Banks today have two options: Go the Chase Pay route with a separate app that sits alongside the mobile banking app; or make NFC-based mobile payments a feature within a mobile banking app.
Over the past nine months, Mobile Payments Today has conducted several interviews on this topic with industry observers, and it's clear that an enhanced mobile banking app is a more desirable option than a standalone app.
"In the short term, maybe they sit side-by-side and maybe there's going to be a little bit of redundancy," Daniel Van Dyke, a mobile research specialist at Javelin Strategy & Research, told Mobile Payments Today in an interview. "But long-term, I think the trajectory is an integrated mobile app where purchases at the point of sale are just one function of many within a mobile banking app."
Even before MasterCard's recent announcement, banks already were moving in this direction.
BBVA, Capital One and U.S. Bank were among the first FIs in the U.S. to test and launch NFC-based mobile payments through their Android apps thanks to Google's introduction of host card emulation in November 2013. Once Visa and MasterCard started to support cloud-based mobile payments in early 2014, banks in the U.S. sprang into action.
Wells Fargo recently became the latest major U.S. bank to add a proximity payments feature to its existing Android mobile banking app. The San Francisco-based FI officially launched Wells Wallet nationwide this week.
Van Dyke and others believe that the inclusion of an in-app payments feature will entice consumers to use mobile payments more often at the physical point of sale.
"Consumers started using [mobile remote deposit capture] as an experiment, they liked it and started using it more," Ed O'Brien, director of the banking channels advisory service at Mercator Advisory Group, told Mobile Payments Today. "If something like payments is tied to a mobile banking app, consumers might be more inclined to use mobile payments. My sense is, that might be a way to grow adoption."
That's not to say that a solution like Chase Pay will be unable to spur consumer adoption as a separate app from mobile banking. In fact, Chase Pay will have greater reach than the mobile banking and payments apps on the Android side.

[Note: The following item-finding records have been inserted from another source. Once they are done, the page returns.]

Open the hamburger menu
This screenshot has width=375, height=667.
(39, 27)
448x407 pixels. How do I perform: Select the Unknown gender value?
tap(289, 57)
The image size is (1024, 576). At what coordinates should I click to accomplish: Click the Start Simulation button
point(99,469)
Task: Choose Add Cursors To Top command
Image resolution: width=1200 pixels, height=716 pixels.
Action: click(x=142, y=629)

Chase Pay is a QR code-based mobile wallet that will be available for both iOS and Android platforms. The bank is using the same technology that the Merchant Customer Exchange had intended to use for its now-defunct CurrentC mobile wallet. Wal-Mart Pay also uses this technology.
Chase Pay should have legs based on what banks want to do with mobile payments.

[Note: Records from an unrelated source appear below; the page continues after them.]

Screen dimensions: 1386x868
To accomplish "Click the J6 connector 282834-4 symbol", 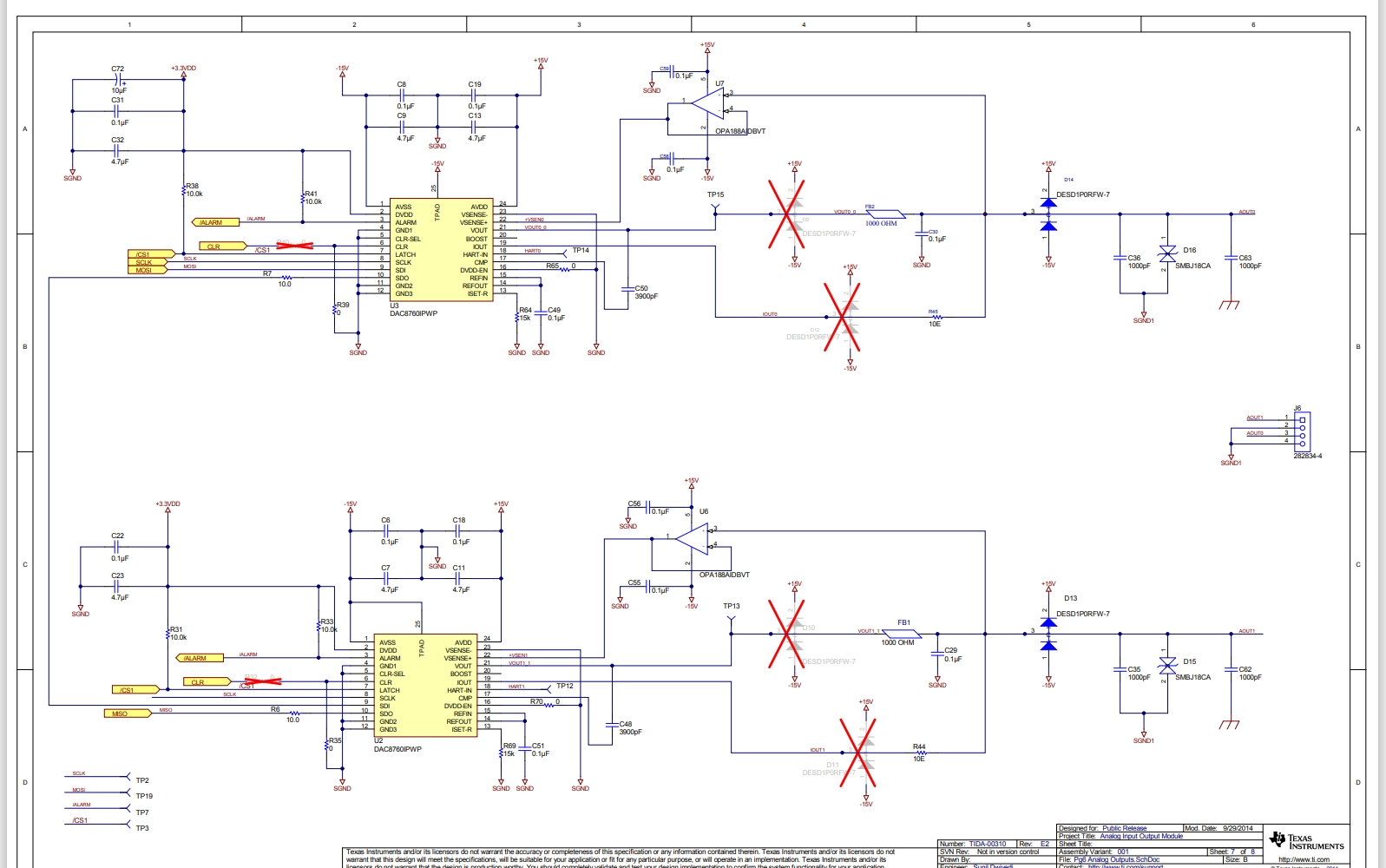I will (1302, 431).
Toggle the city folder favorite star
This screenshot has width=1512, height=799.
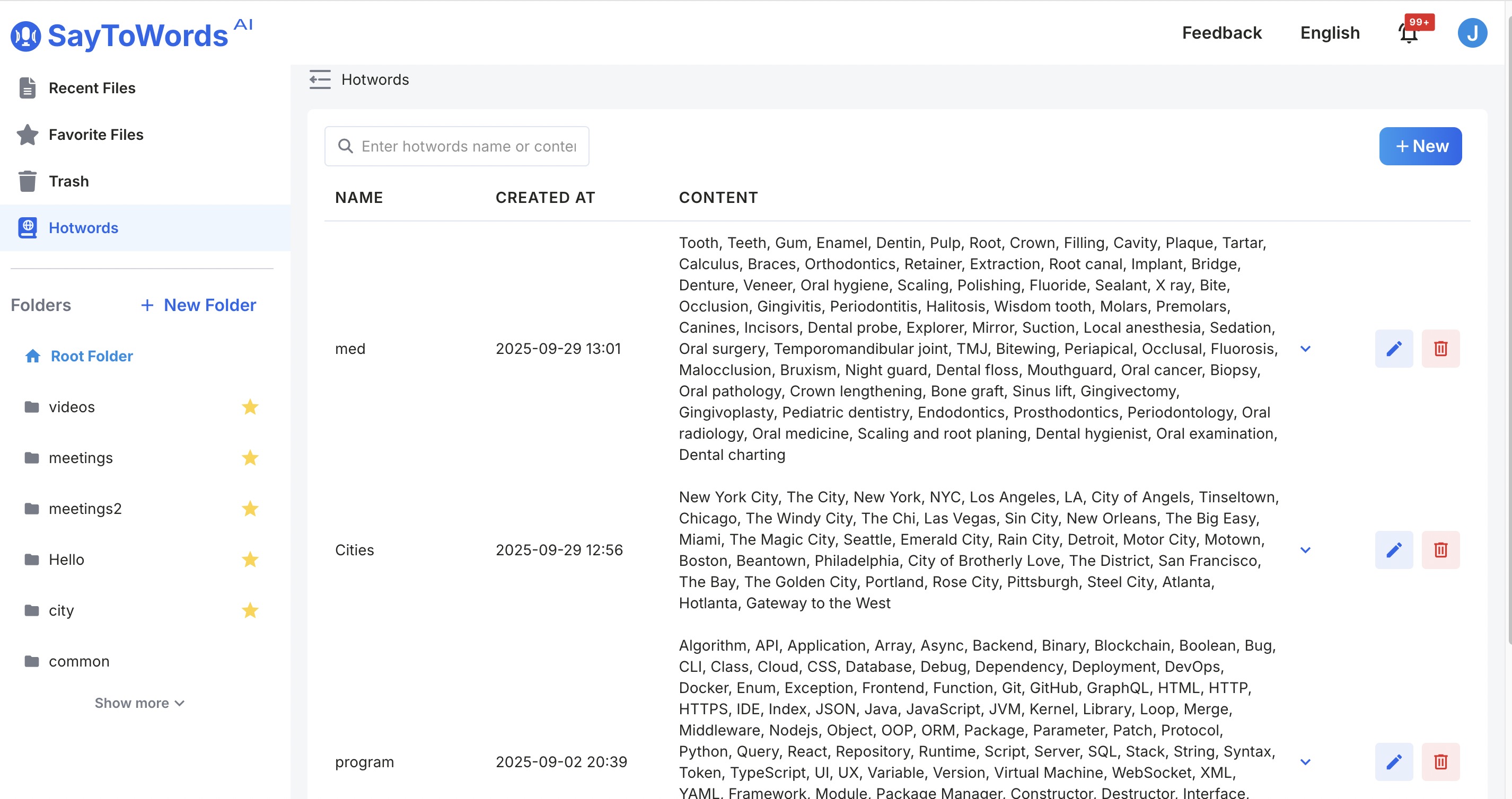click(x=250, y=610)
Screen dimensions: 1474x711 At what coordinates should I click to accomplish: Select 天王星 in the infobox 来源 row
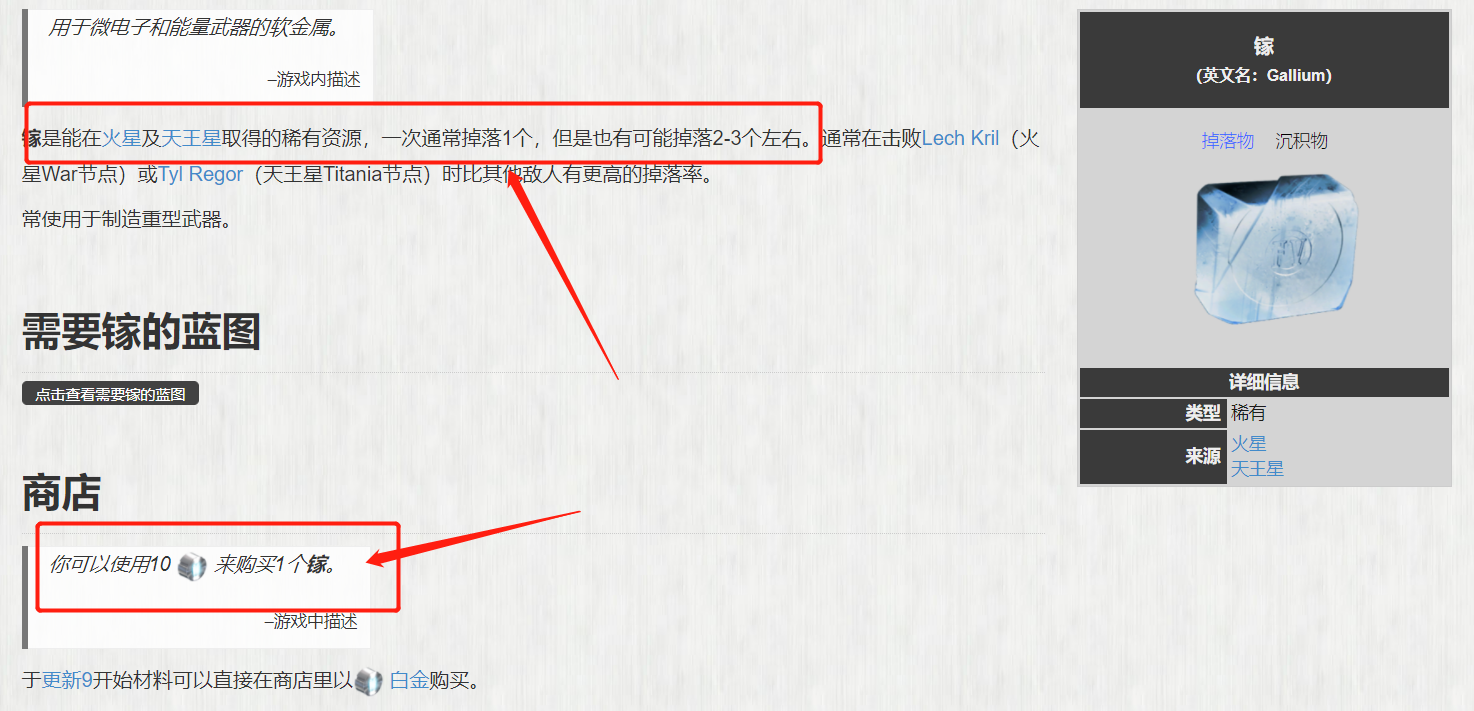1257,468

"I think [Chase Pay] is an indication that if you're going to play in this game, you can't do it through a third party and you have to get out in front," Michael Carter, co-founder and chief marketing officer at Prairie Cloudware Inc., told Mobile Payments Today in an interview earlier this year. "What I tell banks is that you're not late to the party, but you could get late really quick — you want to control this. I think the consumers are waiting for you to step up."